To represent the prediction performance in plot format, the psf_plot() function is used as shown in the following code.

Plot for ‘nottem’ dataset

psf_plot(data = nottem, predictions = a$predictions)

Plot for ‘sunspots’ dataset

psf_plot(data = sunspots, predictions = b$predictions)

Comparison of psf() with auto.arima() and ets() functions:

Example below shows the comparisons for psf(), auto.arima() and ets() functions when using the Root Mean Square Error (RMSE) parameter as metric, for ’sunspots’ dataset. In order to avail more accurate and robust comparison results, error values are calculated for 5 times and the mean value of error values for methods under comparison are also shown. These values clearly state that ‘psf()’ function is able to outperform the comparative time series prediction methods. Additionally, the reader might want to refer to the results published in the original work Martinez Alvarez et al. (2011), in which it was shown that PSF outperformed many different methods when applied to electricity prices and demand forecasting.

library(PSF)
library(forecast)
## Loading required package: zoo
## 
## Attaching package: 'zoo'
## The following objects are masked from 'package:base':
## 
##     as.Date, as.Date.numeric
## Loading required package: timeDate
## This is forecast 7.1
options(warn=-1)
  
## Consider data `sunspots` with removal of last years's readings
# Training Data
x <- sunspots[1:2772]

# Test Data
y <- sunspots[2773:2820]

PSF <- NULL
ARIMA <- NULL
ETS <- NULL

for(i in 1:5)
{
  set.seed(i)
  
  # for PSF
  a <- psf(data = x, n.ahead = 48)$predictions
  
  # for ARIMA
  b <- forecast(auto.arima(x), 48)$mean
  
  # for ets
  c <- as.numeric(forecast(ets(x), 48)$mean)
  
  ## For Error Calculations
  # Error for PSF
  PSF[i] <- sqrt(mean((y - a)^2))
  # Error for ARIMA
  ARIMA[i] <- sqrt(mean((y - b)^2))
  # Error for ETS
  ETS[i] <- sqrt(mean((y - c)^2))

}

## Error values for PSF
  PSF
## [1] 61.08512 61.08512 61.08512 61.08512 61.08512
  mean(PSF)
## [1] 61.08512
## Error values for ARIMA
  ARIMA
## [1] 103.0719 103.0719 103.0719 103.0719 103.0719
  mean(ARIMA)
## [1] 103.0719
## Error values for ETS
  ETS
## [1] 70.66554 70.66554 70.66554 70.66554 70.66554
  mean(ETS)
## [1] 70.66554

References

Martínez-Álvarez, F., Troncoso, A., Riquelme, J.C. and Ruiz, J.S.A., 2008, December.

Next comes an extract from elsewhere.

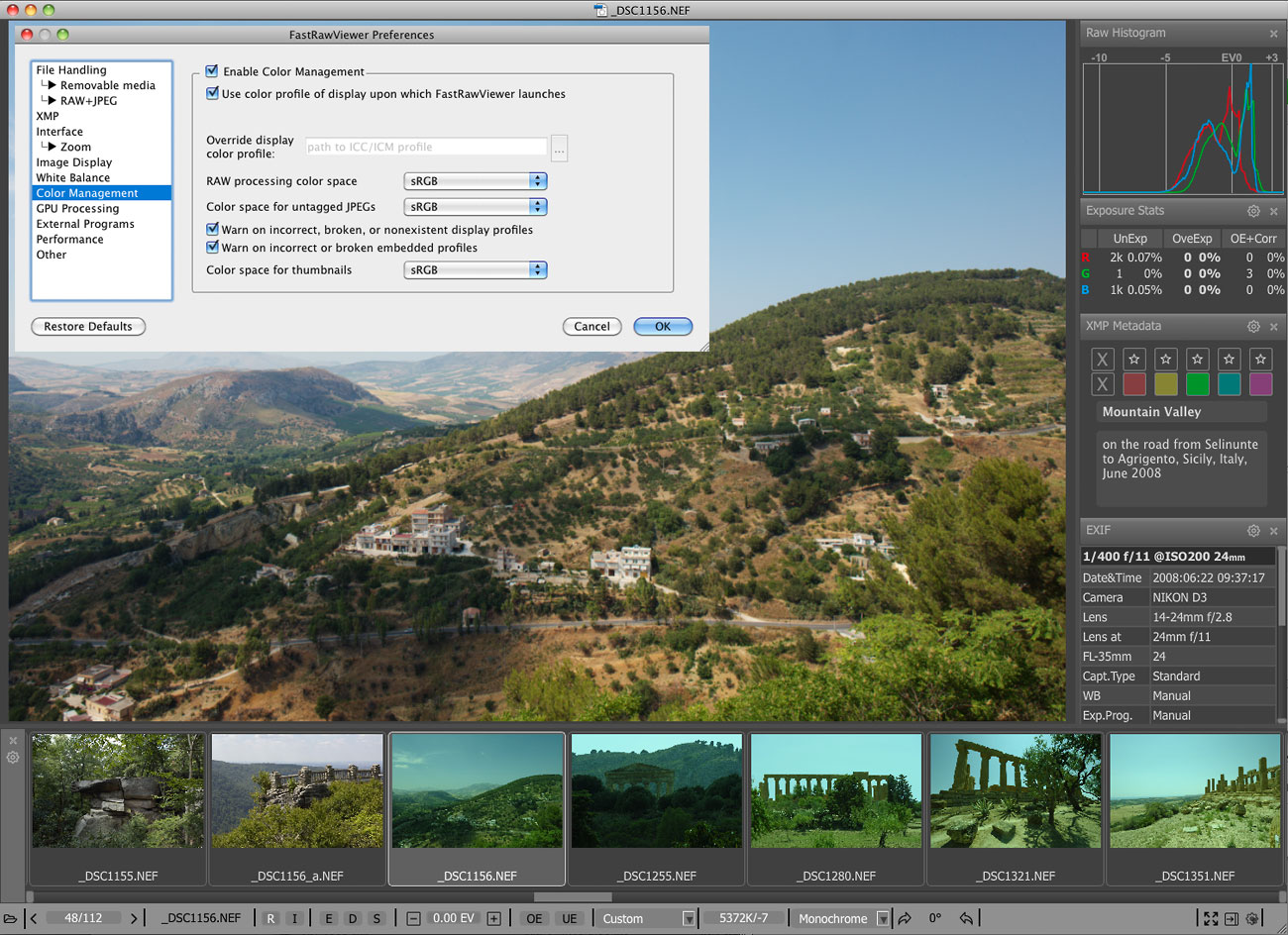Apply the green color label swatch
This screenshot has width=1288, height=935.
click(1197, 384)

LBF: A labeled-based forecasting algorithm and its application to electricity price time series. In Data Mining, 2008. ICDM’08. Eighth IEEE International Conference on (pp. 453-461). IEEE.

Martinez Alvarez, F., Troncoso, A., Riquelme, J.C. and Aguilar Ruiz, J.S., 2011. Energy time series forecasting based on pattern sequence similarity. Knowledge and Data Engineering, IEEE Transactions on, 23(8), pp.1230-1243.